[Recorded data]
════
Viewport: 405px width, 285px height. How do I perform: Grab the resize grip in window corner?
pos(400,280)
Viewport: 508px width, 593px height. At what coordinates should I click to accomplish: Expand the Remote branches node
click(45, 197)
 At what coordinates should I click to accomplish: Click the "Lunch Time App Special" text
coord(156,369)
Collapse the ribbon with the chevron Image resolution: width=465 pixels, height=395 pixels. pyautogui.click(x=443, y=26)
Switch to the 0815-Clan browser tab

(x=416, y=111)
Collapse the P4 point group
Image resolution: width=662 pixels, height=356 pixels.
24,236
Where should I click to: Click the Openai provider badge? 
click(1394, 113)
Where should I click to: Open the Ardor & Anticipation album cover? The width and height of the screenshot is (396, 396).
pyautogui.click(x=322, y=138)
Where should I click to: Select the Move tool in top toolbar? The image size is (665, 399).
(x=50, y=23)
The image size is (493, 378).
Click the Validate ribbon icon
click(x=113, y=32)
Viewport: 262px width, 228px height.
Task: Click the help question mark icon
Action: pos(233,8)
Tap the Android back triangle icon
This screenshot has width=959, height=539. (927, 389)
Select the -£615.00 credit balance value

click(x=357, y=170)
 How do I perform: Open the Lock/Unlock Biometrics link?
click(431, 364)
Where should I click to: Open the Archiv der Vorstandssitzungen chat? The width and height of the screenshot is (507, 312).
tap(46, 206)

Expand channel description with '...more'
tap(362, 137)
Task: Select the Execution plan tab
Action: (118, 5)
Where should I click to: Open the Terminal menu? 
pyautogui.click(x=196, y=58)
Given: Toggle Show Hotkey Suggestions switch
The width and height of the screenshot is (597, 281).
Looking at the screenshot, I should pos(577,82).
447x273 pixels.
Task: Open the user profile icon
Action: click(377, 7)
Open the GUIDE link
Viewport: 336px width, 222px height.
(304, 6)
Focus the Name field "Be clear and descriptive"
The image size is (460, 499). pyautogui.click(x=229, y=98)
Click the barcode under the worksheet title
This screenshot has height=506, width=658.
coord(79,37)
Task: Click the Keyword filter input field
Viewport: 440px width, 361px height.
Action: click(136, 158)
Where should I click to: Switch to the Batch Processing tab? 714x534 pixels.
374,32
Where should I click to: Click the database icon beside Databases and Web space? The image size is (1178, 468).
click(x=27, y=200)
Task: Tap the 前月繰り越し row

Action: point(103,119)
════
#### Task objective:
Update the items starting at the line that contains "Where should I click to: Open the Ardor" and stopping after the line that contains "pyautogui.click(x=196, y=58)". Replace "Open" with "Launch" and leave everything else unchanged.

#### Solution to this exercise:
Where should I click to: Launch the Ardor & Anticipation album cover? The width and height of the screenshot is (396, 396).
pyautogui.click(x=322, y=138)
Where should I click to: Select the Move tool in top toolbar? The image size is (665, 399).
(x=50, y=23)
The image size is (493, 378).
Click the Validate ribbon icon
click(x=113, y=32)
Viewport: 262px width, 228px height.
Task: Click the help question mark icon
Action: pos(233,8)
Tap the Android back triangle icon
This screenshot has width=959, height=539. (927, 389)
Select the -£615.00 credit balance value

click(x=357, y=170)
 How do I perform: Launch the Lock/Unlock Biometrics link?
click(431, 364)
Where should I click to: Launch the Archiv der Vorstandssitzungen chat? The width and height of the screenshot is (507, 312).
tap(46, 206)

Expand channel description with '...more'
tap(362, 137)
Task: Select the Execution plan tab
Action: (118, 5)
Where should I click to: Launch the Terminal menu? 
pyautogui.click(x=196, y=58)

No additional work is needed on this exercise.